The format itself might be poorly documented, or hard to find, leading one to guess what can be put as a value. The reflect package itself is probably not the biggest user-facing package in the standard library as well, leading to a plethora of stackoverflow questions about how multiple tags can be specified.

This sounds like a problem one could be able to fix with a CL / PR to the documentation of the package which specifically improves it by documenting the tag available or how to use these struct tags.

I myself have made the error a few times of using a comma to delimit the different tags.

Should the above proposal with "annotating" a struct in a package work, this means that the tools could also fix the problem of navigating to the definition of tag.

Furthermore, the original proposal adds the problem that tag now is a keyword and cannot be used as in regular code. Imho, should any new keyword be added in Go 2, there should be a _really_ good reason to do so and it should be kept in mind that it would make the porting of existing Go 1 sources that much harder given how now the code needs to be refactored before being ported over.

The downside of my proposal is that this requires people to use non-compiler tools. But given how govet is now partially integrated in go test, this check could also be added to that list.

Tools that offer completion to users can be adapted to fulfill the requirement of assisting the user in writing the tag, all without having the language changed with an extra keyword added.

And should the compiler ever want to validate these tags, the code would already be there in govet,

@dlsniper

Furthermore, the original proposal adds the problem that tag now is a keyword and cannot be used as in regular code

You can always make compiler a bit smarter to understand context and when a keyword is a keyword. tag keyword would appear in a very specific context which compiler could easily detect and understand. No code could ever be broken with that new keyword. Other languages do that and have no problem adding new contextual keywords without breaking backwards compatibility.

As for your proposal, for me adding another set of magic comments further establishes opinion that there's something wrong with the design of the language. Every time I look at these comments they look out of place. Like someone forgot to add some feature and, in order to not break things, shoved everything into comments. There's plenty of magic comments already. I think we should stop and implement proper Go features and not continue developing another language on top of Go.

You can always make compiler a bit smarter to understand context and when a keyword is a keyword.

As I said above, though, I see no advantage at all to using tag rather than struct.

This proposal still needs more clarity on precisely what is permitted in a tag type, whatever we call it. It's not enough to say "it has to be a constant." We need to spell out precisely what that means. Can it be a constant expression?

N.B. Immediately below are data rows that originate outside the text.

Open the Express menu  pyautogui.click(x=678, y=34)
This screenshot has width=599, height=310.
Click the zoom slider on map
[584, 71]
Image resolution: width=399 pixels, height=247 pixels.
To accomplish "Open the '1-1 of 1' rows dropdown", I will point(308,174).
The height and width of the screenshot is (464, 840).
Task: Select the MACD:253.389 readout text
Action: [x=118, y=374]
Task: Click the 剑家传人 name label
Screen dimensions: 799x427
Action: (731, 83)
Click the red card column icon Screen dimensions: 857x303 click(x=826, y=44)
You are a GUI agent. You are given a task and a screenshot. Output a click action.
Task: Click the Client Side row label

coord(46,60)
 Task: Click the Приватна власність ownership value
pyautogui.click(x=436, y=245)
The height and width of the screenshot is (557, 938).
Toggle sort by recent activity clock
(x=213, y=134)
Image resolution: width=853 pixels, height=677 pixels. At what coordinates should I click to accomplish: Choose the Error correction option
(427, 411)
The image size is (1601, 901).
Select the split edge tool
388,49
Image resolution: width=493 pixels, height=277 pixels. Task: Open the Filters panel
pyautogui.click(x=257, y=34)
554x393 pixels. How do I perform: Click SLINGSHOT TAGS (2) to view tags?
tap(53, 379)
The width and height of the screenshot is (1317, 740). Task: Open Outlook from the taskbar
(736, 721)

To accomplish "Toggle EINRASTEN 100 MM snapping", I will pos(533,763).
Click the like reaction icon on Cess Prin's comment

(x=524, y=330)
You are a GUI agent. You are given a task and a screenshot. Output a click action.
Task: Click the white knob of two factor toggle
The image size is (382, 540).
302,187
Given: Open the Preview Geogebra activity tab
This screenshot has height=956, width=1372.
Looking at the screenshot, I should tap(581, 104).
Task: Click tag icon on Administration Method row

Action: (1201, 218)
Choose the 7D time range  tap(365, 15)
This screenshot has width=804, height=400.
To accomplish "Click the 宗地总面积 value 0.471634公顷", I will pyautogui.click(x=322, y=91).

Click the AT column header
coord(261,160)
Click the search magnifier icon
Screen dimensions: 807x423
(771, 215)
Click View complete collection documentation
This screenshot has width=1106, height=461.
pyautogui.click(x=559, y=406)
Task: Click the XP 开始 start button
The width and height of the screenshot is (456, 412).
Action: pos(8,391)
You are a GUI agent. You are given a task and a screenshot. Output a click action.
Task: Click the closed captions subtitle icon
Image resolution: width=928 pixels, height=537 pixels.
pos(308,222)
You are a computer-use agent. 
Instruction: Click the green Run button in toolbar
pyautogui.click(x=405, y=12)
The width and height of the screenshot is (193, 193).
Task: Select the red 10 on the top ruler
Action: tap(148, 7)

What types are the fields permitted to have?

One such tool might for example benefit from "magic" comments in the code, for example, the structure proposed could be "annotated" with a comment like // +tag.

This seems to make the problem worse, to be honest. Instead of making tags easier to write and use, you are now introducing more magic comments. I'm sure I'm not the only one opposed to such solutions, as such comments are very confusing to users (plenty of questions on stackoverflow). Also, what happens when someone puts // +tag before multiple types?

Value string json:"{\"Name\":\"value\"}" sqlx:"{\"Name\":\"value\"}"

This not only ignores a major part of the problem, illustrated by the proposal (syntax), but also makes it harder to write.

More details can be put into this on how this should be a single tag per package, the struct must be exportable, and so on (which the current proposal also does not address).

Should we address the obvious? Honest question, I skipped some things as I thought they were too obvious to write.

This sounds like a problem one could be able to fix with a CL / PR to the documentation of the package which specifically improves it by documenting the tag available or how to use these struct tags.

It's still in the reflect package. Why would an average user ever go and read the reflect package. It's index alone is larger that the documentation of some packages.

Furthermore, the original proposal adds the problem that tag now is a keyword and cannot be used as in regular code. Imho, should any new keyword be added in Go 2, there should be a really good reason to do so and it should be kept in mind that it would make the porting of existing Go 1 sources that much harder given how now the code needs to be refactored before being ported over.

I edited my original proposal to remove the inclusion of a new type. This was discussed in the initial discussion with @ianlancetaylor, and I was hoping further discussion would include that as well.

This proposal still needs more clarity on precisely what is permitted in a tag type, whatever we call it. It's not enough to say "it has to be a constant." We need to spell out precisely what that means. Can it be a constant expression? What types are the fields permitted to have?

I've edited the proposal to add more information as to what types are permitted as tags.

i like the idea of the proposal. I would love to be able to write Metadata that is then checked at compile time, and that i do not need to parse the metadata at runtime.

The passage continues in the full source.